* _TO DO_
A) According to the column on white wines, what did you drink in the 1970s and 80s if you wanted to be cool?
B) Extend the column on white wines with a few more paragraphs, picking up after its final sentence.

* _QUOTED TEXT_
^^^^

Rod Byers: The case for white wines
Recently a friend apologized for not liking red wine. Somehow, by never succeeding in enjoying red wine she felt she had stalled out on the wine ladder, short of the final apogee. Could that be true or is that just red wine snobs making us think that?
In the 1970s and 80s when America was rediscovering wine, whites led the way. If you wanted to be cool you drank Chardonnay.
Blame it on 60 Minutes, the French Paradox, whatever. By the mid-1990s the pendulum had swung. Merlot was roaring. Cabernet was king. Red wines ruled, setting the stage for my friend to feel inferior.
There’s little argument that red wines top any poll of world-class wines. Think first growth Bordeaux, Grand Cru Burgundies and cult Napa Cabs, but are you drinking any of those?
Considering range of varietals, range of flavors, and range of styles, white wines are more interesting. In a good old-fashioned throw down between moderately priced red and white wines, I’m putting my money on the whites.
Over the last 40 years the scale of red wines, from lightest to most robust, has shrunk. The lightest wines have become heftier, moving towards the center. At the same time, red wine drinkers have increasingly turned away from tannin so the most robust wines have become mellower, also moving towards the center. The differences have shrunk.
Note that traditional red wines are dry with no remaining residual sugar. Because they don’t need additional acidity to balance higher sweetness, acidity levels in red wines are pretty similar. The profile of a typical red wine is dry, moderate in body, soft tannins and average to slightly low acidity.
Red wine aficionados cry out for varietal accuracy yet red wines are becoming more similar, not less so. I can tell you if a wine has aromas of berries, or spice, earthiness, or oak. Determining whether those aromas belong to Merlot or Syrah or Cabernet is little more than a guess.

^^^^

* _DATASET ROWS_

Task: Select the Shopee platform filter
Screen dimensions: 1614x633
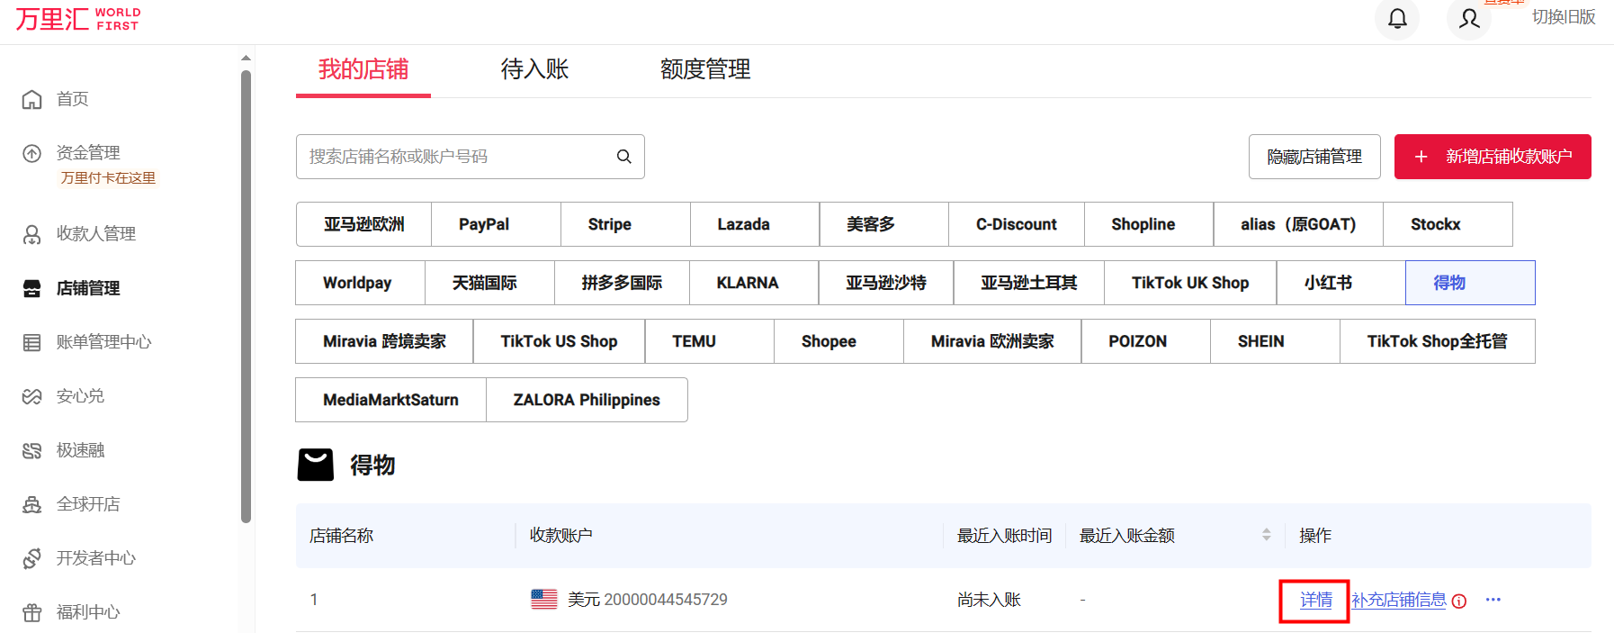Action: click(829, 341)
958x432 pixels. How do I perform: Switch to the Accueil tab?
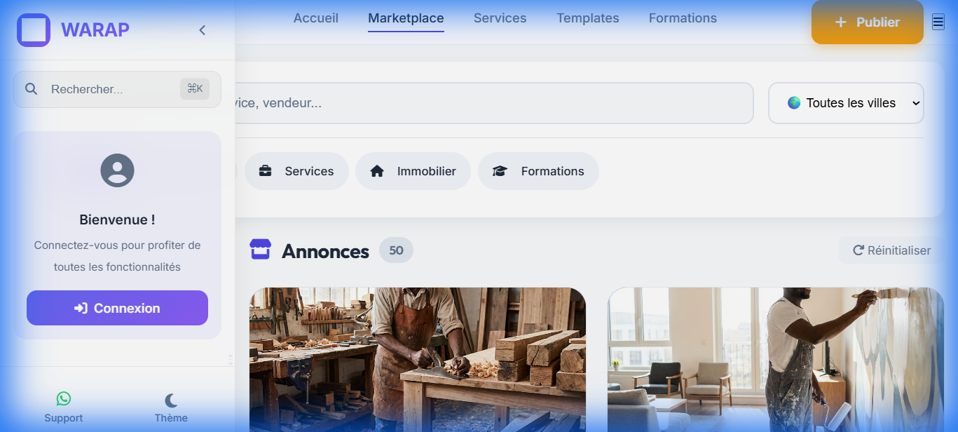pyautogui.click(x=315, y=18)
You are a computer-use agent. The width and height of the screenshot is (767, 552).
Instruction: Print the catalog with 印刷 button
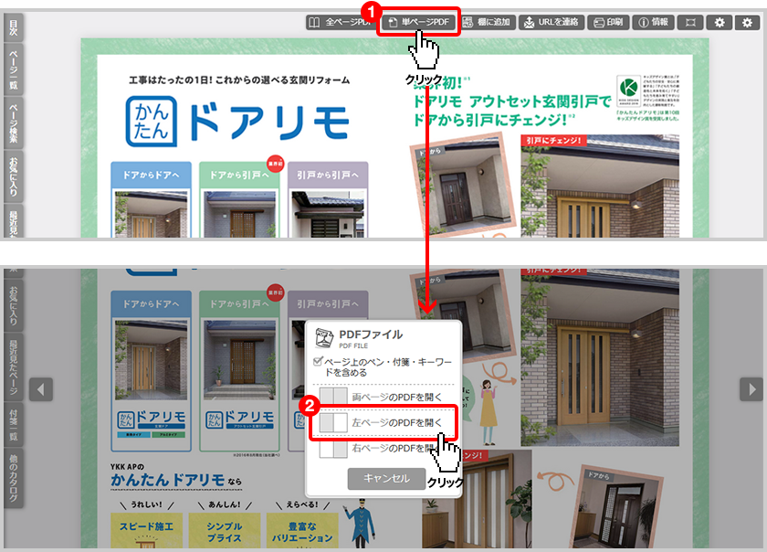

^^^^

* _ANSWERS FOR THIS EXERCISE_
A) Chardonnay.

B)
It’s not that the wines aren’t delicious. They are. Just the type of Merlot I like, even if that bottle happens to be Syrah. The proof of that is how willing red wine drinkers are to accept substitutions. “Out of the Cab, sure, I’ll have the Zin.”
Red wines are all scrambling for the same spot, fighting over an increasingly shrinking flavor profile. Can’t be too tart, can’t be too tannic, can’t be too fruity, can’t be too light, the box just keeps getting smaller.
Because the playing field is so tight, outside of the top six or seven varietals it is almost impossible to get noticed.
Now let me make a case for white wine.
While the flavor band for red wine is shrinking, it’s growing for whites. Start with acidity. Acceptable and identifiable varietal profiles range from stingingly tart to softly opulent. Consider dry, crisp, sharply angled Australian Rieslings all the way to dry, soft, round California Viognier. Red wine can’t offer that range.
Acceptable sweetness levels vary as well, even within the same varietal. Travel 50 miles along the Loire River in France and enjoy Chenin Blancs that range from bone dry to lusciously sweet. Try that with Pinot Noir along the Russian River and red wine drinkers would go nuts.
White wines also offer a wider range in body and mouth feel. Think of a barrel fermented, malo-lactic induced, sur-lie aged, buttery California Chardonnay. It’s big, unctuous and full-bodied. Contrast that with mineral driven, crisp, non-oaked Chablis from France, also made from Chardonnay. Both styles are not only accepted, they’re adored.
In case you think it cannot be wine without tannin, try the whites coming from the Republic of Georgia that are fermented on the skins, picking up noticeable tannins and color in the process.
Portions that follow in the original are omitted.